» Exercise requirements
Pictures do not belong in the copy, so please give every entry below again exactly.

(Saved entries)
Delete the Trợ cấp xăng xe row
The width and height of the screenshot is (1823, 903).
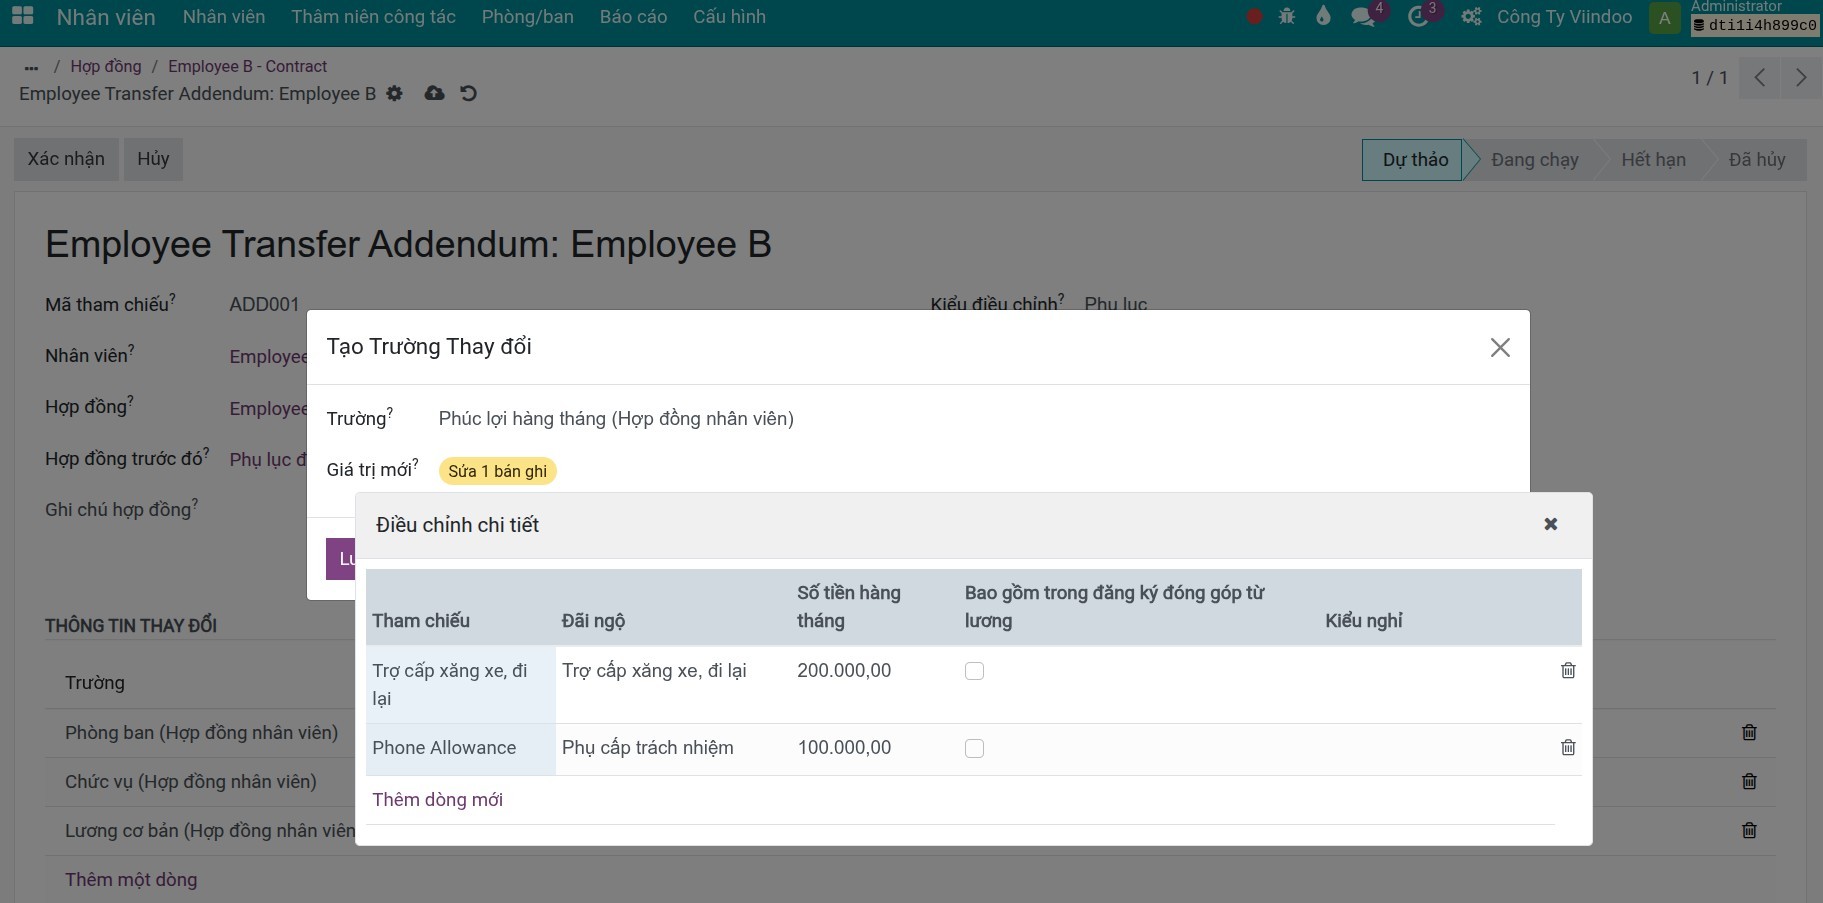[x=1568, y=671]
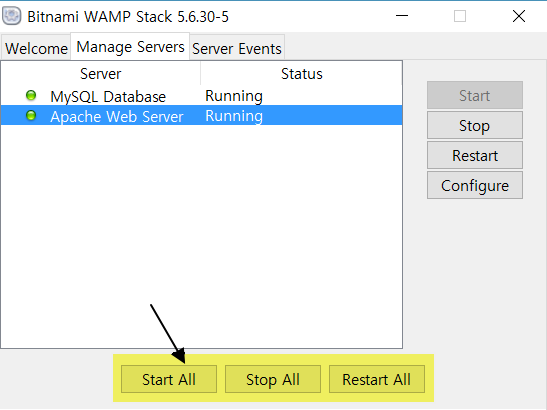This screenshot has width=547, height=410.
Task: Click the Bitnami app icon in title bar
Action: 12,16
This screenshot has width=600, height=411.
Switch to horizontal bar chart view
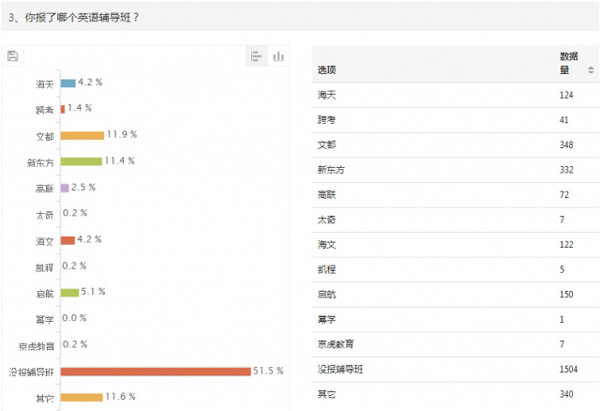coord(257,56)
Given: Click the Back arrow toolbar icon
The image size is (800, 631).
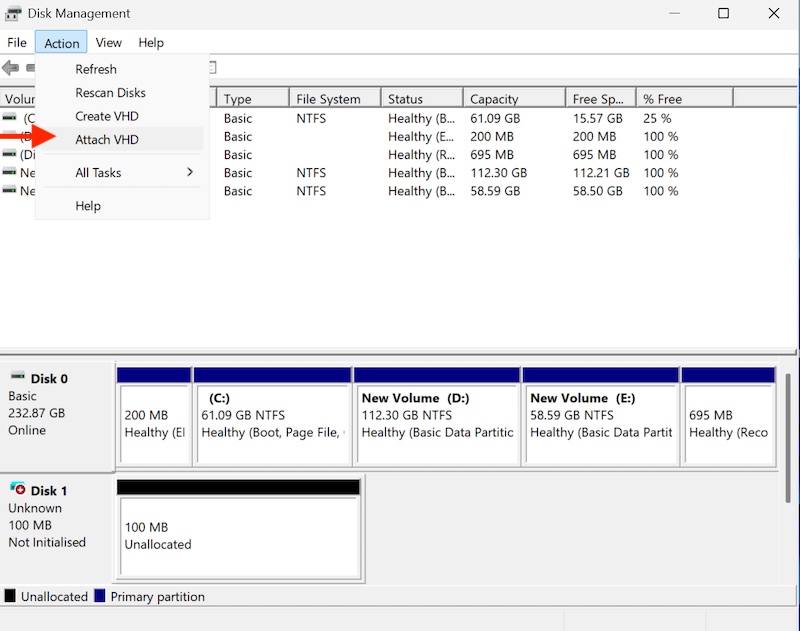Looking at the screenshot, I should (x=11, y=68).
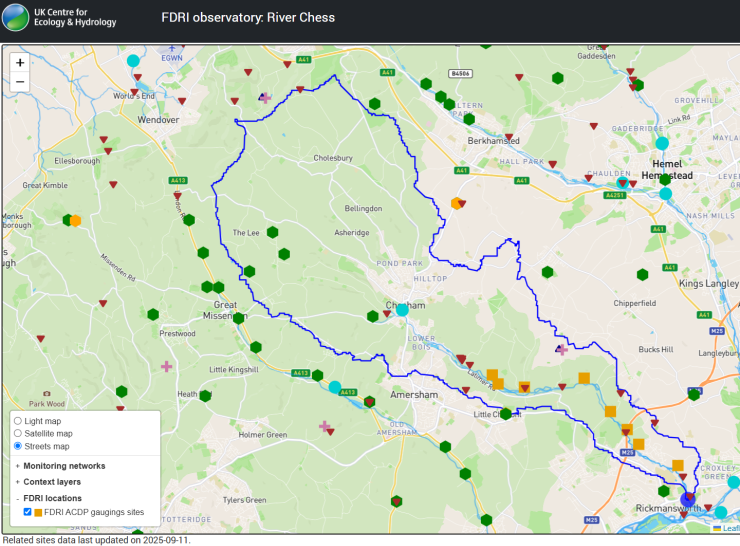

» Task solution
Delete the Trợ cấp xăng xe row
The width and height of the screenshot is (1823, 903).
[x=1568, y=671]
This screenshot has width=547, height=410.
Task: Click the Bitnami app icon in title bar
Action: 12,16
This screenshot has width=600, height=411.
Switch to horizontal bar chart view
coord(257,56)
Given: Click the Back arrow toolbar icon
The image size is (800, 631).
Looking at the screenshot, I should (x=11, y=68).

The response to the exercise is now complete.